Una mayoría de españoles, pues, prefiere una España fragmentada a una España unida, un sistema educativo que fabrique analfabetos funcionales a uno que prepare a jóvenes capaces, una Nación en la que en partes de su territorio sea imposible escolarizar a un alumno en la lengua oficial del Estado a una en la que las familias tengan libertad de elección de lengua vehicular en las Comunidades con lengua cooficial, una economía colectivizada de impuestos confiscatorios que reparta pobreza y dependencia a una competitiva en las que las empresas florezcan y crezcan generando empleo y prosperidad, la autodeterminación de género sin restricciones a un tratamiento científica y socialmente bien fundamentado de la disforia sexual, la permanente burla al ordenamiento al imperio de la ley, el dispendio público desorbitado destinado a la satisfacción inmediata de demandas, sean razonables o no, con fines electoralistas a un manejo prudente del erario que nos proteja de la ruina y unas instituciones colonizadas por un poder de resabios totalitarios a una monarquía parlamentaria y democrática con separación de poderes y derechos y libertades individuales garantizados.
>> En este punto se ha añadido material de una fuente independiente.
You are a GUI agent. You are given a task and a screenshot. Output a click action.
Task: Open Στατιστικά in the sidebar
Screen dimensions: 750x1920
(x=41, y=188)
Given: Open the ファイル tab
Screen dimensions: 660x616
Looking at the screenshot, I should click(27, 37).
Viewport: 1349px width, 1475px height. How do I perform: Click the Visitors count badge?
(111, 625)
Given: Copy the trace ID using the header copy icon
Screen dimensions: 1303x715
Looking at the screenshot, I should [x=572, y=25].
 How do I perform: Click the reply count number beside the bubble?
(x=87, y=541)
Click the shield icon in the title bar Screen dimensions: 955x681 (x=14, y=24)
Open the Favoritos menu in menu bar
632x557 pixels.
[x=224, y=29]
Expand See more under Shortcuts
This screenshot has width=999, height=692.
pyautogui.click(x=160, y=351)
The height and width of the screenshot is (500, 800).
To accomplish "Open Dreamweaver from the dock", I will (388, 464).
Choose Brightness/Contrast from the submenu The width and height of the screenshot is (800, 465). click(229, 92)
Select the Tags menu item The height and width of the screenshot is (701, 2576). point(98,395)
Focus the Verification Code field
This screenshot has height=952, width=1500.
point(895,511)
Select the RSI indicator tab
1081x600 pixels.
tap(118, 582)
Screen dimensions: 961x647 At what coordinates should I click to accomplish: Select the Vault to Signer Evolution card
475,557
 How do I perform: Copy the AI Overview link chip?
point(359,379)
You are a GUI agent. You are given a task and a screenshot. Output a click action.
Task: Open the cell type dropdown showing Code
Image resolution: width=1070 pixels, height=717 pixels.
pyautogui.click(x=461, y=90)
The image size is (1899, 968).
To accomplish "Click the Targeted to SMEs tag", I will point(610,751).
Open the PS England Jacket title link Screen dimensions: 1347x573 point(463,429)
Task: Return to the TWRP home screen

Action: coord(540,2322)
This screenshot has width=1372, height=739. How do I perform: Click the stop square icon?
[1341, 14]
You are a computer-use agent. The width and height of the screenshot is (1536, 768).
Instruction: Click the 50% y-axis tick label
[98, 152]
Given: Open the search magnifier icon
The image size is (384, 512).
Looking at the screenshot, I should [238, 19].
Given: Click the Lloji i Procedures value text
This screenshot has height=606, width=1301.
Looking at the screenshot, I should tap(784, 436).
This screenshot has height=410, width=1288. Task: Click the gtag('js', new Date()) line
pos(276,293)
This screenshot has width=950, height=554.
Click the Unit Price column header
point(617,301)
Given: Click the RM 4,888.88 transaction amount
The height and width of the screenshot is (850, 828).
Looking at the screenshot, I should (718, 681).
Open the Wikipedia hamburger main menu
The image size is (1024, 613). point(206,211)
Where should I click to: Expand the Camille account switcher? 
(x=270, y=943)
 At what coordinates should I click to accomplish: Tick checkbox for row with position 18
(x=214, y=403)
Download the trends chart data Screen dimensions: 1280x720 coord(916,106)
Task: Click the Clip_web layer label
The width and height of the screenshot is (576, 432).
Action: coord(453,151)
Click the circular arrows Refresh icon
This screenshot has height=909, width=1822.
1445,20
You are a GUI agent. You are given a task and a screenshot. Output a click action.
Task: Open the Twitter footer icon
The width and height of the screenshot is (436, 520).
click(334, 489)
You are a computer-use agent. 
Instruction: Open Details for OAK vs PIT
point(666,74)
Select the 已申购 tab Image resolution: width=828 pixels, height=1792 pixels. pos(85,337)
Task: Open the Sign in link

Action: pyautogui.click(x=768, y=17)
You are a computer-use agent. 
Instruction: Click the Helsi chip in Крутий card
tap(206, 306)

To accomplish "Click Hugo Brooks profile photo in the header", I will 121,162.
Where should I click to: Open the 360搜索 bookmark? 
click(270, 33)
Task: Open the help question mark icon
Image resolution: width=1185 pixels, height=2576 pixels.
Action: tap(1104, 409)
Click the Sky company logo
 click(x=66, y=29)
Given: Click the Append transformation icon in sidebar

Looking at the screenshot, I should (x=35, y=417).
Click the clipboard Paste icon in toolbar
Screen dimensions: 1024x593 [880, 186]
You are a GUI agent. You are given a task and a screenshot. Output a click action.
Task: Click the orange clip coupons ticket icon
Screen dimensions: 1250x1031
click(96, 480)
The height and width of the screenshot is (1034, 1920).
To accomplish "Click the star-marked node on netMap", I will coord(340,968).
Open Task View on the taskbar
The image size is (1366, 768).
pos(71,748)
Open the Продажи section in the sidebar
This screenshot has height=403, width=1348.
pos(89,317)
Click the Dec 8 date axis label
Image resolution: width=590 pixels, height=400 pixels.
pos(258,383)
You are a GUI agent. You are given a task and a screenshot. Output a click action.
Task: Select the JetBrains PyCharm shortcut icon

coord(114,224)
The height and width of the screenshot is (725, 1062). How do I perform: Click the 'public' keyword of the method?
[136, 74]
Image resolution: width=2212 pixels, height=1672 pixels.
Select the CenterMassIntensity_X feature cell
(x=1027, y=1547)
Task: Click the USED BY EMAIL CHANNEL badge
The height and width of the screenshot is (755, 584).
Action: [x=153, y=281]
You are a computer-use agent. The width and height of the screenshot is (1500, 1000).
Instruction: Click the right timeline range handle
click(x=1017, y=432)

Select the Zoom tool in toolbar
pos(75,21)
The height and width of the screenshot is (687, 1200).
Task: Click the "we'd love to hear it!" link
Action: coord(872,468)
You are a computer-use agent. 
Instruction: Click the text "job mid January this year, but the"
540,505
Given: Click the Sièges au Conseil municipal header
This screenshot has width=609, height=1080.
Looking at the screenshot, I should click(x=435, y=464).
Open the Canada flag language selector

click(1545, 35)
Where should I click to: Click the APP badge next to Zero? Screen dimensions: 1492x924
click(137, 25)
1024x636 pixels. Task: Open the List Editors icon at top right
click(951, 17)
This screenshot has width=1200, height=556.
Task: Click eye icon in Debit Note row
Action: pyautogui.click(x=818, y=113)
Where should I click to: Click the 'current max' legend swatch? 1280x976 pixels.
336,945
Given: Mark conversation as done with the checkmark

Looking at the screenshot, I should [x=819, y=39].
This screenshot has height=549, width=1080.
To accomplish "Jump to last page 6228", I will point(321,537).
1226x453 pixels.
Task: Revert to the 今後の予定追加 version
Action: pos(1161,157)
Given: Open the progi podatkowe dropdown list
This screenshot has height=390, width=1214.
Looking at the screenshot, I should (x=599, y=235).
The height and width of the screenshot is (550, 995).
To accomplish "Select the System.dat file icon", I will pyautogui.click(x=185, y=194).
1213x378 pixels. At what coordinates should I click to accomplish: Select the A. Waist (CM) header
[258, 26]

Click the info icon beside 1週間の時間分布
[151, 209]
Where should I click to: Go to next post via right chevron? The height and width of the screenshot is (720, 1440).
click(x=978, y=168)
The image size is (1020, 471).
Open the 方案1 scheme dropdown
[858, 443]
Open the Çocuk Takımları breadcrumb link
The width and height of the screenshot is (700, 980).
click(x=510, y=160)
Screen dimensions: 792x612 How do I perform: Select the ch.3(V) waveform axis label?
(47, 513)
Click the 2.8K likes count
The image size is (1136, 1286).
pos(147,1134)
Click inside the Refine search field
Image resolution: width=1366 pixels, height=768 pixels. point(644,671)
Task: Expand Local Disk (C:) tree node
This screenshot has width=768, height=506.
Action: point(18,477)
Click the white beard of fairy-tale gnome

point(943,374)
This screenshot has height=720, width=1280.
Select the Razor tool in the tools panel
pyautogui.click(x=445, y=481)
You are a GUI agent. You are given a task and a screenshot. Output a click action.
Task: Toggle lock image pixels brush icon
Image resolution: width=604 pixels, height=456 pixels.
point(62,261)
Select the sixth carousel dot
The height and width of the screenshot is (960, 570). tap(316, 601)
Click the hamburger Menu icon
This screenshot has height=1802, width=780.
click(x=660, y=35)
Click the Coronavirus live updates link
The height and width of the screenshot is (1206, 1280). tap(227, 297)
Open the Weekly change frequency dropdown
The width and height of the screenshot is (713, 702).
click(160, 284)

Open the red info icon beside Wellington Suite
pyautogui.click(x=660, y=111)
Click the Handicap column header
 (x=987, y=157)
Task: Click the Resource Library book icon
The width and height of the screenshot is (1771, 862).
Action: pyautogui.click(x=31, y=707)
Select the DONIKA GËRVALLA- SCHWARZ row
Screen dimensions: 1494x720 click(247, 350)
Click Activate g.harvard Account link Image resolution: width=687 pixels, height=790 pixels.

Las preguntas que surgen de manera automática son: ¿Por qué la situación es tan lamentable? ¿Cómo hemos llegado hasta aquí? La respuesta en muy sencilla. Desde la Transición hasta el presente, el PSOE, los nacionalistas y ETA han tenido un plan definido que han ido desarrollando sin pausa ni dar cuartel mediante una guerra ideológica continua hasta hacerse con la hegemonía del marco mental y moral de amplia capas de la sociedad española, mientras el espacio liberal-conservador ha actuado con un persistente apocamiento refugiándose en la mera gestión sin atreverse a desmontar con argumentos que fueran a la raíz de los errores conceptuales y éticos de la izquierda las tremendas y nocivas falacias de una cosmovisión que sólo ha producido allí donde se ha implantado pobreza, violencia y vulneraciones flagrantes de los derechos humanos. Es más, cuando en los sectores de la derecha han destacado figuras capacitadas por sus conocimientos, su coraje y su habilidad dialéctica para librar con éxito la batalla de las ideas, han sido marginadas y anuladas desde sus propias filas. En tanto este fenómeno no sea reconocido por los máximos responsables políticos liberal-conservadores y no actúen en consecuencia, jornadas amargas como la del pasado 23 de julio se repetirán sin remedio hasta el colapso definitivo.